• REQUIREMENT:
Revise the listing below by changing "image size" to "frame size" and keeping every other part the same. Do not include the pictures in your answer.

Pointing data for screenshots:
(begin)
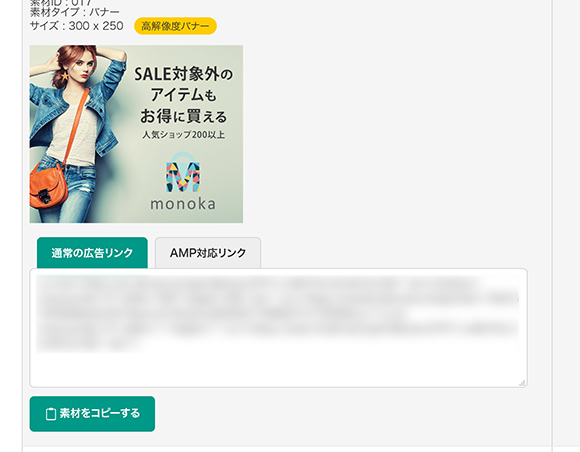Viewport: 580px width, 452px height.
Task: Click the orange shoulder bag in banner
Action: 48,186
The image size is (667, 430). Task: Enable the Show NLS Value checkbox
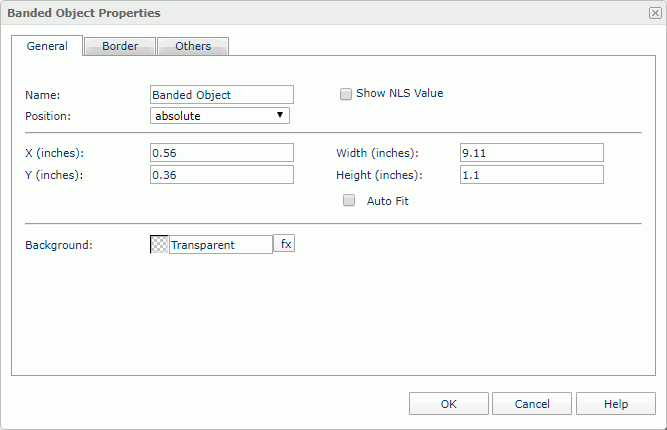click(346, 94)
(end)
• ANSWER FOR THE TASK:
Viewport: 580px width, 452px height.
Task: Click the orange shoulder bag in banner
Action: 48,186
The frame size is (667, 430). Task: Enable the Show NLS Value checkbox
click(346, 94)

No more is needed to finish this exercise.